Secondary endpoints of the ApoB SNALP Phase 1 clinical trial included measures of drug activity, including the reduction of ApoB protein and LDL cholesterol. Of the two subjects treated at the highest dose, the average transient reduction of ApoB protein and LDL cholesterol was 21.1% and 16.3%, respectively. The complete data set will be presented at an upcoming scientific meeting.
Dr. Mark J. Murray, Tekmira’s President and CEO, said “We are pleased to report the completion of the ApoB SNALP Phase 1 clinical trial. ApoB SNALP was well tolerated with no liver toxicity in any of the subjects treated and we observed some encouraging indications of RNAi drug activity. We have gained a considerable amount of very valuable information and insight and at this time we believe it is prudent to close the current trial and focus our efforts on an improved ApoB SNALP product candidate.”
“With our extensive experience and understanding of siRNA mediated immune stimulation, we are confident we can modify the siRNA payload to avoid this unanticipated side effect. Therefore, we will focus on advancing a new ApoB siRNA in a next generation SNALP formulation that exhibits significantly greater potency and we will be ready to continue clinical development later this year,” added Dr. Murray.
Building on extensive preclinical work and the data obtained in this clinical trial, Tekmira will select a new siRNA payload and SNALP formulation in the first quarter of 2010. Tekmira has made significant improvements in its SNALP formulation technology over the past two years and the new ApoB SNALP formulation will be several fold more potent than the current formulation. Tekmira is targeting the second half of 2010 to re-initiate a Phase 1 clinical trial with its next generation ApoB SNALP.
ApoB SNALP is being developed as a treatment for patients with elevated low-density lipoprotein (LDL) cholesterol, or “bad” cholesterol, who are not well served by current therapy.

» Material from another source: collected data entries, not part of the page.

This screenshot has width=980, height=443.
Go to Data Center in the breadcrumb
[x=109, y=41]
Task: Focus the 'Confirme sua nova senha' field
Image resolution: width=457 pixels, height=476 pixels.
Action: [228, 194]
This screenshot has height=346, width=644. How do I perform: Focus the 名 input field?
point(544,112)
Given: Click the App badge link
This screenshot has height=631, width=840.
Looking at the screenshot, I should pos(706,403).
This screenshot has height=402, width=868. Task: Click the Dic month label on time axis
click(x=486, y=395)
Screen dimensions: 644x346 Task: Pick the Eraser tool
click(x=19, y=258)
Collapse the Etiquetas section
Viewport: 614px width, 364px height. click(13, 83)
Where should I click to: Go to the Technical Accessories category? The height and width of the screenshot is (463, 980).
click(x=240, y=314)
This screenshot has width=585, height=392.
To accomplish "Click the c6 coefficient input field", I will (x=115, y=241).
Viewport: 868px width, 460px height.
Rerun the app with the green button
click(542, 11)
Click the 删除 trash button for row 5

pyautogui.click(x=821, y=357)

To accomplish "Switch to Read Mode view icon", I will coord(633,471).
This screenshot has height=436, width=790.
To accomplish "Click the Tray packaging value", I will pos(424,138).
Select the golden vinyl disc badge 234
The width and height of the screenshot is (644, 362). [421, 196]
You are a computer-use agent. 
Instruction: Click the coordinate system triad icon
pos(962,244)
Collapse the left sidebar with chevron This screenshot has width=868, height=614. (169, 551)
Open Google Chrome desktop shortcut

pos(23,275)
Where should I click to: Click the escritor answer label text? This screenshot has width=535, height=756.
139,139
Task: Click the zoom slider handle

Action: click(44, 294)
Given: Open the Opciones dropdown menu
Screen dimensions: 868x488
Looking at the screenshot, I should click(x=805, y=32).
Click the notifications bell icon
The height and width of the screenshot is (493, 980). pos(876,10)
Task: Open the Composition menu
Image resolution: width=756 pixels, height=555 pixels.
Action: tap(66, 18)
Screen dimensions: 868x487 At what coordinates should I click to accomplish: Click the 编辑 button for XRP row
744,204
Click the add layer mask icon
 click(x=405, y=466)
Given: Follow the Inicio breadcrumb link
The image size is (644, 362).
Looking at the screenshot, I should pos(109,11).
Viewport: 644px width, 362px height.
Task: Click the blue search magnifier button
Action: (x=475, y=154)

Tekmira’s therapeutic approach is to target ApoB, a protein synthesized in the liver that is essential to the assembly and secretion of very low density lipoprotein (VLDL), a precursor to LDL, both of which are required for the transport and metabolism of cholesterol.
ApoB SNALP consists of small interfering RNA (siRNA), designed to silence ApoB, encapsulated in a SNALP formulation. ApoB SNALP is delivered with high efficiency into the liver hepatocytes, the cells which produce ApoB, where the siRNA acts to silence the mRNA coding for ApoB protein resulting in a decrease in circulating VLDL and LDL.